When I was 22, I met Jonah. Jonah had just returned from an 18-month journey from Paris to Palestine. When his travels ended, he wound up in the other room of our two-bedroom, 600-square-foot apartment on the Upper East Side of New York.
It was with him that my education began.
Jonah shared stories from the open road and with each story, seeds of wanderlust germinated within me. Being a fledgling writer at the time, I was reading seminal books like Steinbeck’s Travels with Charlie, Kerouac’s On the Road and Coelho’s The Alchemist. With each of these stories, my imagination swelled and my feet grew itchy. Hearing about these experiences was no longer enough. I needed them for my own. I did what I knew I had to do: I moved out of the City and into my mom’s garage.

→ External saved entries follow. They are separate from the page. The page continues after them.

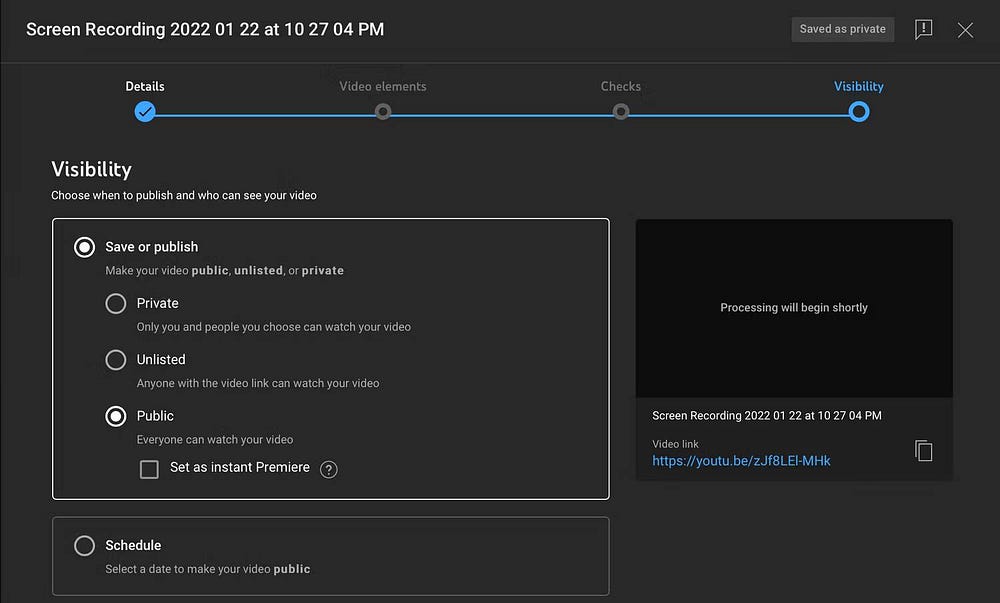
Task: Click the processing video preview thumbnail
Action: point(793,307)
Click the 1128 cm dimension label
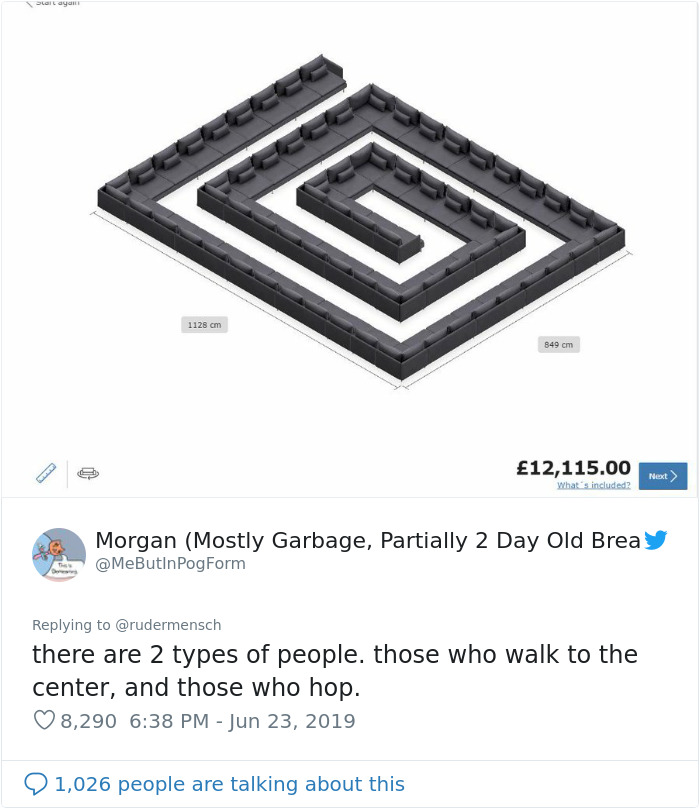 pos(204,324)
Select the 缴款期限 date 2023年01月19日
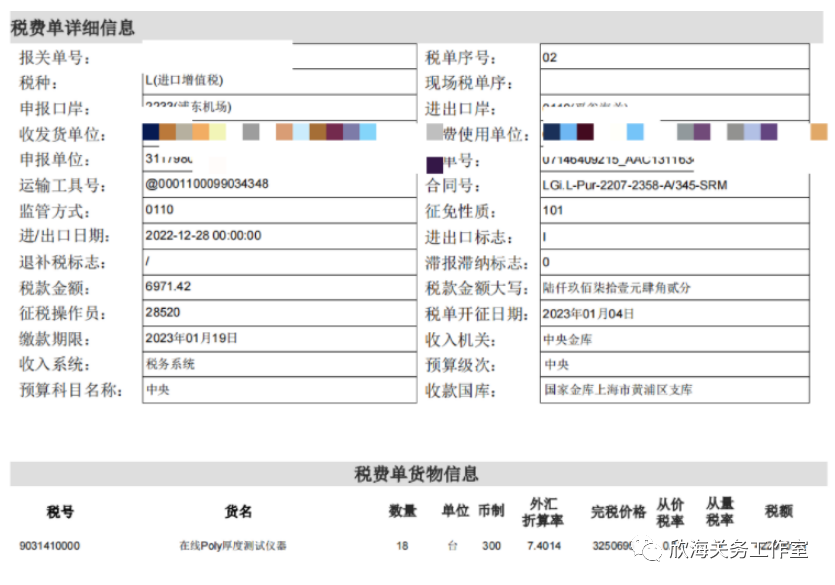Screen dimensions: 835x585 tap(280, 338)
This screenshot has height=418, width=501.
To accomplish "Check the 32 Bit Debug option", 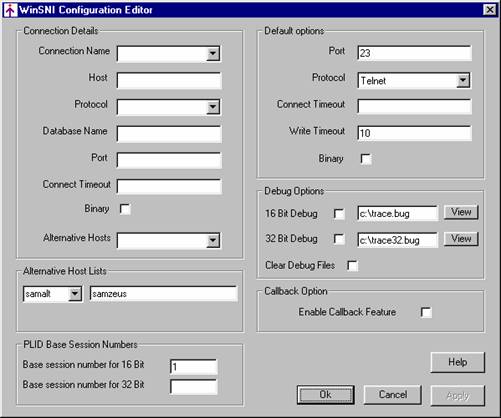I will [339, 239].
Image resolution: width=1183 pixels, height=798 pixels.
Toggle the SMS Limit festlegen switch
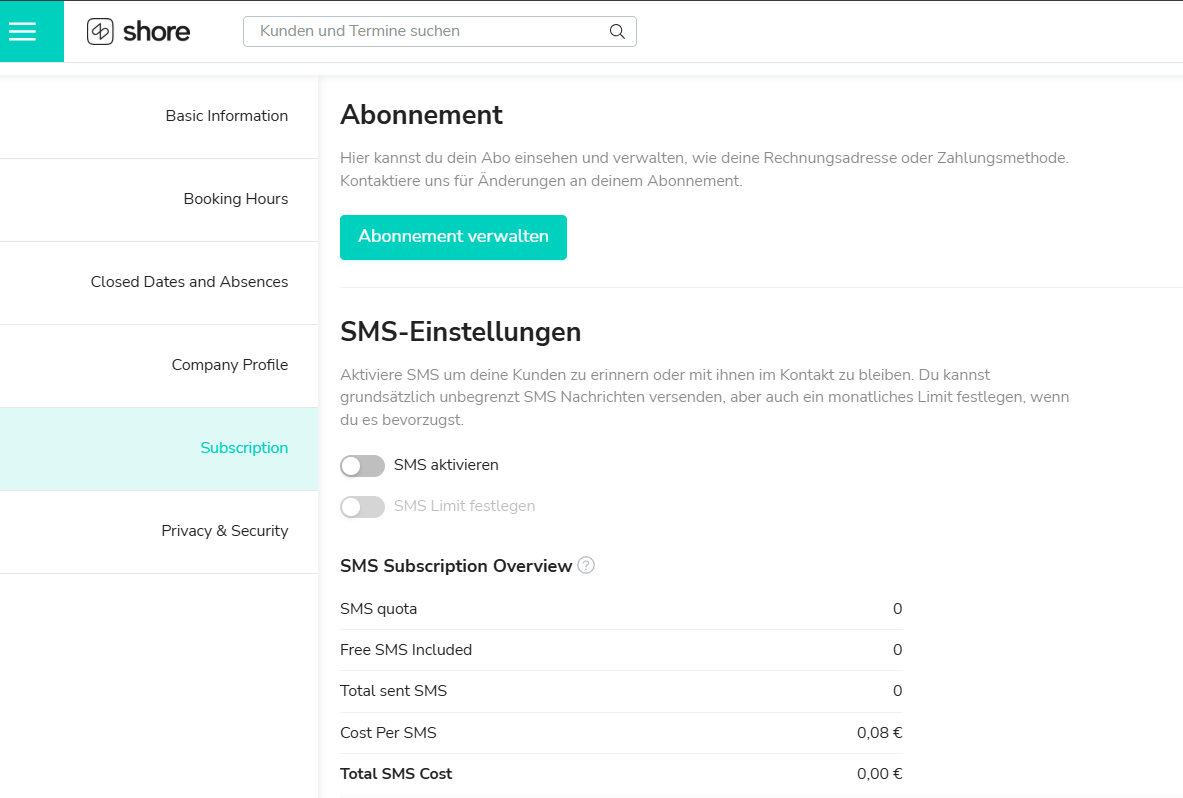362,507
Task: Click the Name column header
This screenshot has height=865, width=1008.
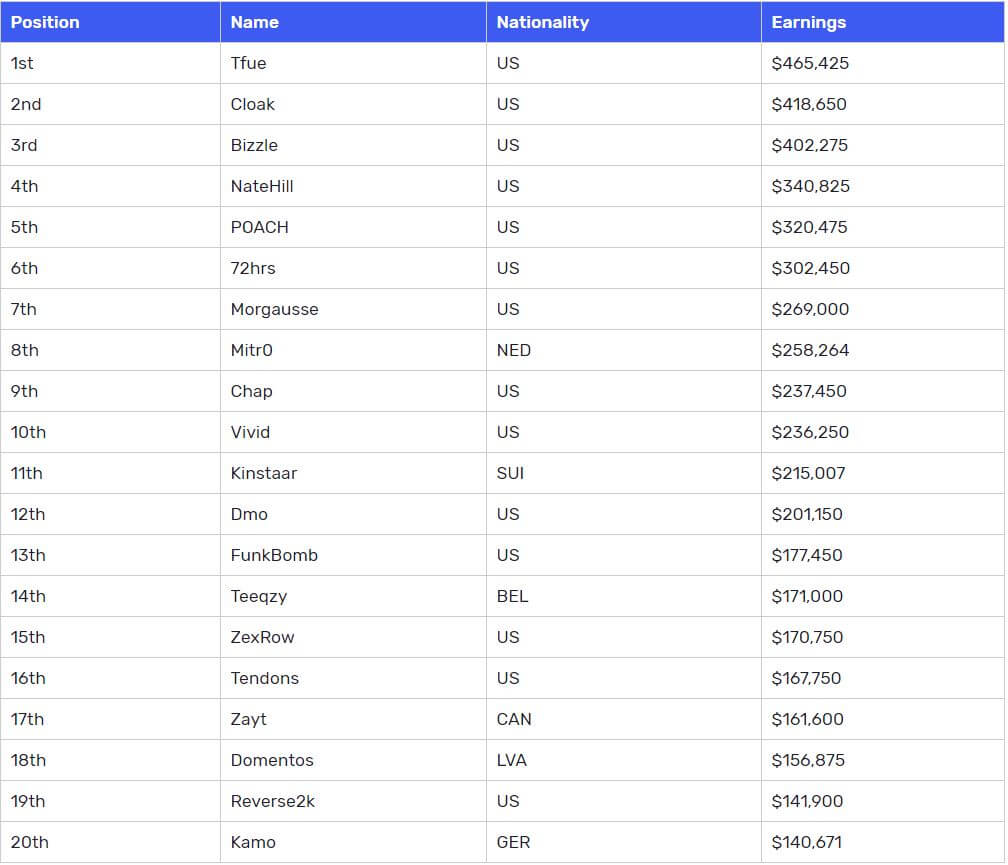Action: 254,22
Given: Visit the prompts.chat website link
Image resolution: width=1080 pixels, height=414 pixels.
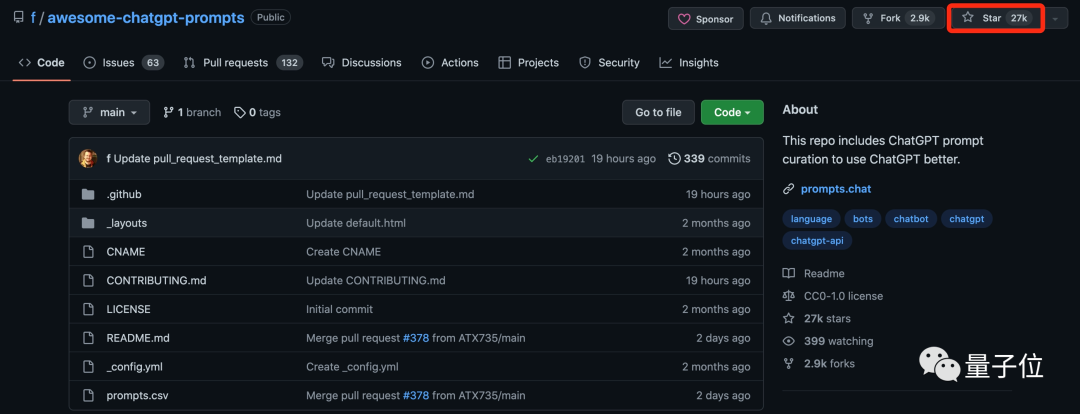Looking at the screenshot, I should click(835, 188).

For five months I worked as a handy man painting houses, replacing toilets and installing recessed lighting. I saved money, sketched out an adventure, and I bought a van. I named it Maurice.
I went where I was called and met the world in the middle.
I set off on a balmy June morning in 2004. I rolled the windows down and put a CD my brother made me in the player. With Whitesnakes’s “Here I Go Again” playing from the speakers, my journey began.
I spent nine months on the road. I herded cattle in Montana, fished on the Bering Sea, and surfed up Mexico’s Baja coast. I made love to women I had just met and drank moonshine with strangers who felt like family.
Upon my return, something strange happened. Everything around me was the same, but I was different. For the first time, I felt something move deep within me. Something I have now come to understand as purpose. Being raised in the finest suburban bubble wrap, pushing the boundaries of life was going to Action Park without our parents. In those nine months on the road, I learned more about the world and myself than I had during 16 years in a classroom.
Over the next seven years, I traveled to dozens of countries and my education deepened. My teachers were amputee children playing soccer in Cambodia, underground artists in Cuba, and subsistence farmers in Nicaragua. I went where I was called and met the world in the middle.
This style of education made sense. It was hands on, complex, and curated by me. Through these experiences, I discovered my purpose and learned how following it could benefit the world.
Only now, 10 years after I set forth to discover the world, have I learned the limitations of the classroom. Traditional education may have prepared me to exist in our world, but this existence came at the cost of my purpose. It was only through traveling where I learned that my life wasn’t about making money, but about making meaning.
Living my purpose has not been easy. In fact, saying yes to this journey has been the most humbling experience of my life. It has required courage, persistence, vulnerability and sacrifice. I’ve missed friend’s weddings, I’ve been broke, and I’ve lived apart from people I love. I’ve done the scariest thing of all and let go of life’s banister to trust that the balance and muscles would develop. And they have. I am now the cofounder of Mycelium, a 12-week personal and entrepreneurial accelerator to help people midwife their dreams.
Over the years, I’ve come to believe that we all have meaningful work to do on this planet. To bring it into the world, we must walk the path that is authentically ours. It is an exciting, daunting, and uncertain pursuit, but it is our pursuit. And while we each must captain our own journey, I’ve found that life provides many signposts that help guide us along the way.